Book Cover

The entire human history of exploitation and oppression is vividly summarised in Willie Thompson’s Work, Sex, Power, finds Mike Quille

Work, Sex and Power

Willie Thompson, Work, Sex and Power (Pluto 2015), 288pp.

‘Every document of civilisation is also a document of barbarism’remarked Walter Benjamin, pointing to the oppressive reality of life for most of our forebears, which is ignored or denied by so many history books. Willie Thompson’s new history of humanity, from the emergence of Homo Sapiens in Africa to the current debates about inequality and climate change, is a sobering and sympathetic account of the lived experience of most people.

There have been quite a few attempts after the new millennium started to present accounts which try to explain the underlying features and patterns of the history of the whole of humanity. Why is this, I wonder? It may be because of our common, global economic and cultural subjection to the capitalist oligarchs of the US and EU. It may be because of technological advances like the internet, and social media. But above all, surely the growing awareness of potential environmental catastrophe for humanity brought on by climate change is sharpening our appetite to review the past, so that we can plan for the future.

The book is in this tradition of ‘big history’, and is firmly grounded in Marx’s historical materialist method, in its acceptance of the decisive explanatory power of economic arrangements in conditioning human agency and consciousness.

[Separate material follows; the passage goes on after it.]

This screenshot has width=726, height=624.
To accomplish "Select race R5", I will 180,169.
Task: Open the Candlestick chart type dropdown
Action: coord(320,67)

However, unlike some Marxist accounts, he avoids economic determinism, and does not attempt to shoehorn the realities of failed struggles, and the myriad class, gender and personal accommodations and ‘forced co-operations’ which constitute the bulk of human history, into a crude, simplistic framework.

Focus: work, gender and power

Instead, he presents a pithy but comprehensive account of all aspects of human experience, weaving the three themes of the title into a chronological narrative from Palaeolithic times to the present day. The focusonworkshows the central importance of the transformations of work and the relations of production which occurred 10,000 years ago in the shift to settled, agricultural communities, and the more recent transformation to the modern industrialised world of wage labour and market economies, built on the technologies of fossil-fuel extraction.

The focusonsex, gender and kinship illuminates the history of oppressive, misogynistic personal relationships and social structures, closely linked to the development of class-based societies. Both genders have been subjected to the contempt of the upper orders, terrorised by the threats of lords, laws and priests, treated like dirt and their lives held cheap and readily ended.

One half of the species, however, has endured the greater suffering. Men have exploited women at all times and in all societies, in different ways ranging from making women serve as domestic drudges and brutally driven field workers, to the domestic violence, physical mutilation and systematic sexual exploitation of young girls, which is currently being uncovered on an almost daily basis.

If human history has been the history of forced labour and misogyny, it has also been the history of the subjection of most people by ruling elites, and the focus on power clarifies the interlinked mechanisms of political, economic, military and ideological power, through which a few people get most other people to do as they’re told.

Thompson’s resolutely materialist approach, however, does not prevent an understanding of the importance of belief systems in motivating humans. For example, there is a cool but balanced appraisal of religion, which explains its power both as an ideological instrument of ensuring conformity and obedience to existing power structures, and its disruptive and sometimes revolutionary capacity to inspire massive political change, as well as provide some personal consolation and social solidarity.

Resistance

Along with these accounts of the many forms of man-made suffering comes the story of resistance, however. Thompson shows how resistance has occurred for millennia, since at least the strikes by ancient Egyptian pyramid-builders, but he concentrates mainly on the large-scale resistance to elite and male power that has developed in the modern era. One particularly insightful chapter deals with the ‘promise and paradox’ of socialism, and its (mostly failed) attempts at world transformation ranging from utopian socialism to anarchism, communism and the Communist bloc of the twentieth century.

Despite the clear-eyed acceptance of the realities of human suffering and failed struggles, the book’s conclusion is nothing less than inspiring. The socialist project of human emancipation may have had only partial success so far, and may have underestimated the time needed to clear away the social muck of a hundred centuries, but it remains on the table. It is a viable if by no means inevitable solution to our problems, including our subjection to finance capital, scathingly summed up by Thompson as‘bankers stuffed with bonuses who take off in their private jets to preach austerity to everyone else’ (p.247).

For Thompson, the choice between socialism and barbarism has never been more urgent and important. Perhaps, he suggests, Benjamin’s aphorism could be reversed, and documents of true civilisation could emerge from our shameful history of barbarism.

Notes

A shorter version of this review is published in the Morning Star.

Mike Quille

Mike Quille had a long career in the Probation Service and is now a poet, freelance journalist and political activist living on Tyneside.